Forum Discussion
CirrostratusPull Username from session A into Session B
Suppose there are two VIP's and each has been assigned it's own access policy. VIP1 is the primary page where the user logs on and is SSO'ed into the primary portal. VIP2 is the secure VIP and links behind the secure VIP are accessed via the primary portal. The access policy applied to VIP2 checks the source IP and if the IP is internet based, then the user is presented with a external logon page which collects the username/password and token and posts the credentials to the backend server and if successful, user is presented with the content.
We have a new requirement whereby if the user belongs to a specific AD group, then they are allowed to access the secure content (VIP2) without being asked for the 2nd factor. I thought i could do this with a AD query for group membership, however i later realized that the policy applied to VIP does not have the username before making the AD query because the username is collected by the policy applied to VIP1 and is not passed along to VIP 2 (SSO) as once the user logs in the SSO within the application is managed by the application itself.

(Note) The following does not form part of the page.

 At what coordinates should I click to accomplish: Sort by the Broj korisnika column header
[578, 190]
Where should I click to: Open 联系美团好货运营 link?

So long story short is it possible for me to pull the username from the session associated with VIP 1 and somehow use it in the VPE for VIP 2 to perform an AD query ?
thanks,
karthik
1 Reply
Yann_DesmarestCirrus
Hello,
There is no easy way to achieve that. You can get the username of a session by using the following command :
set username [ACCESS::session data get -sid [HTTP::cookie MRH_Session] session.logon.last.username]The hard thing is that the session cookie of VIP1 is not in requests that goes through VIP2. I think you will have to inject a new cookie from the VIP1 to the end user as the following :
HTTP::cookie insert name MRH_Session1 value $MRHSession path / domain vip2.hostname.comThe important thing is that the domain of the cookie contains the hostname of VIP2 so that you can then trap the session value of VIP1 to use it within an irule on VIP2.